Canil municipal é a casa de 56 animais
É no Casal Fernão João, paredes meias com a antiga Feira do Gado, numa zona de grande tranquilidade, que funciona o Canil Municipal, abrigo dos muitos animais errantes que ali encontram o lar que os seus proprietários lhes negaram. E é naquela ‘casa’ que também se afeiçoam aos dois colaboradores que, sete dias por semana, asseguram que nada lhes falta: Amândio Rodrigues e Lina Neto, cujo trabalho é coordenado pela veterinária municipal Dina Loureiro. A ligação aos animais é de tal ordem que Lina Neto, por exemplo, já adoptou alguns dos cães com quem criou grande empatia. Se pudesse, a colaboradora levava mais alguns.

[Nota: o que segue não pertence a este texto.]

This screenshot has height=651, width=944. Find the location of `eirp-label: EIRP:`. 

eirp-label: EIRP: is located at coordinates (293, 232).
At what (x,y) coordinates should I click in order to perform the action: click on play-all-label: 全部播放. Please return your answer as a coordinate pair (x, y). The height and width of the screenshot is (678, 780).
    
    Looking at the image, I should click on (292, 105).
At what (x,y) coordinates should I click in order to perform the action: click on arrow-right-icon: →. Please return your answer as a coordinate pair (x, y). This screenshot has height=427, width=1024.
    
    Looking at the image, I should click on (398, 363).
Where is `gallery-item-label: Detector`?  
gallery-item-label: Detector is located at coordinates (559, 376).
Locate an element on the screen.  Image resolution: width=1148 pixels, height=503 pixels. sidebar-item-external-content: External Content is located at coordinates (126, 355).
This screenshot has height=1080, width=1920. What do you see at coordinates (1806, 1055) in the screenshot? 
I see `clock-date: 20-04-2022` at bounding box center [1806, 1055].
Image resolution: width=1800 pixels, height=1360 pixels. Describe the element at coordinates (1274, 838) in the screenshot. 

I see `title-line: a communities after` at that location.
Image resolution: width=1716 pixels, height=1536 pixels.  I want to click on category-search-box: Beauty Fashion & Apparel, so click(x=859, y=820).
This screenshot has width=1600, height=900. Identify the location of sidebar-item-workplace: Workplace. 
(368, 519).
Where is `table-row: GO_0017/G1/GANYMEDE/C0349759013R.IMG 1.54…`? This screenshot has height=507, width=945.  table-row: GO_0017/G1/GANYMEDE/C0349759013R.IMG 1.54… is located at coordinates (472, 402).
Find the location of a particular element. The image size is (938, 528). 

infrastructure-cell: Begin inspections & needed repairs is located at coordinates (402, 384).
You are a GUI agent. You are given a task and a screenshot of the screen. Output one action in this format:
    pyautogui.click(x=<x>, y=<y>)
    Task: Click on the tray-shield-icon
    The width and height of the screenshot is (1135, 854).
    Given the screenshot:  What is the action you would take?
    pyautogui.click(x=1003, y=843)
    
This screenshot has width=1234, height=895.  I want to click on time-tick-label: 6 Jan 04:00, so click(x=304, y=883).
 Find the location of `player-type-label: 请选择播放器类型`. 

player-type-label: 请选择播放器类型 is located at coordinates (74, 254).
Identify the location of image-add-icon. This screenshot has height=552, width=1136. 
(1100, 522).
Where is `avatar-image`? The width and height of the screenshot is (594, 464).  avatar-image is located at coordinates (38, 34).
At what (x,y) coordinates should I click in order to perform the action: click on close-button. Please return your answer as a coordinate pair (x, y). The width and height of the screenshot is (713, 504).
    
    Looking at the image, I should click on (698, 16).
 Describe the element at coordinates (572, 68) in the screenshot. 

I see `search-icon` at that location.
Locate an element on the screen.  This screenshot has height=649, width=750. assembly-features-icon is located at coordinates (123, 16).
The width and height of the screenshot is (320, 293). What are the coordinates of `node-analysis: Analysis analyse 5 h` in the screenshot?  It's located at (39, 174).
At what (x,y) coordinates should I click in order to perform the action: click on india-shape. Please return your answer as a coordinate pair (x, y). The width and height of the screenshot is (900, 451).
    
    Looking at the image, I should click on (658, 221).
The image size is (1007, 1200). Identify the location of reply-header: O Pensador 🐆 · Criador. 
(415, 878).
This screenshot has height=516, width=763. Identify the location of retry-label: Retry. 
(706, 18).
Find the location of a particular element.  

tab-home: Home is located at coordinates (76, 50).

Actualmente com 56 animais acolhidos (à data da visita do jornal), nenhum deles é apenas mais um número. Tratadores e veterinária conhecem-nos pelo nome e sabem, com exactidão, todas as características da personalidade de cada um. Apesar de muitos, e das tarefas serem inúmeras ao longo do dia para que o espaço esteja sempre higienizado, reserva-se tempo para as brincadeiras fora das celas, para que possam correr livremente, numa área de terreno destinada a esse efeito.
Praticamente todos eles estão disponíveis para adopção, à excepção dos agressivos ou dos que se encontram doentes. Foram recolhidos na via pública ou abandonados junto ao edifício do canil, mas há também casos em que são entregues pelo detentor/titular, por se tratarem de animais agressivos, doentes ou com problemas associados e irrecuperáveis, segundo a informação disponibilizada pelo Município de Pombal. O tempo de permanência no canil “é variável”, dependendo “da rapidez da sua adopção”. Contudo, esclarece o município, “temos alguns animais que provavelmente, devido às suas características, patologias, idades, dificilmente serão adoptados”.
Sobre as preferências das famílias no momento da adopção, são “variáveis”. Há quem prefira jovens/bebés mas também quem opte pelos adultos “para não terem o trabalho de ensinar nem o risco de ‘adivinhar’ a personalidade futura”. Quanto ao porte animal, ainda que os gostos sejam diversificados, “a maior procura, por ser o mais difícil de encontrar, são animais de porte pequeno”, adianta a nota do município, salientando, ainda, que “raramente temos animais de raças puras”.
Questionado sobre a possibilidade de existir alguma relação entre o aumento dos números e a pandemia, que trouxe dificuldades acrescidas a muitas famílias, o Município de Pombal admite que “todos os factores poderão ser determinantes na falta de capacidade das famílias para manter um animal de estimação. A verdade é que nenhum Canil Municipal tem capacidade para albergar todos os animais errantes, considerando as baixas taxas de adoção e o número elevado de animais vadios”.

Aumento da capacidade
O Canil Municipal iniciou a actividade em 2003, mas em 2013 sofreu alterações em consonância com a legislação, para alargamento das jaulas individuais. Na edificação antiga, anterior à ampliação, concluída em 2020, existiam, para canídeos, sete celas de alojamento, uma cela de maternidade, duas celas de internamento e duas celas de quarentena. Para felinos, quatro jaulas amovíveis.
A edificação antiga serve, após ampliação, para acolher os recém-chegados, de forma separada, ainda não esterilizados, em tratamento, de quarentena e no período pós-cirurgia (em recuperação). Também tem sido a mais adequada para as ninhadas de bebés que vão chegando, refere o município.
A ampliação, num investimento a rondar os 260 mil euros, criou uma capacidade de alojamento adicional de 60 canídeos, considerando uma superfície de base de 1,48m2 por animal em grupo, e 18 Felinos.

 

  • Números:

    Animais recolhidos até Julho deste ano: 144 (184 em 2019)
    Animais entregues para adopção até Julho deste ano: 68 (99 em 2019)
    Animais eutanasiados até Julho deste ano: 11 (30 em 2019). A eutanásia apenas ocorre por motivo de situação irrecuperável (doença/acidente), de zoonose ou comportamental.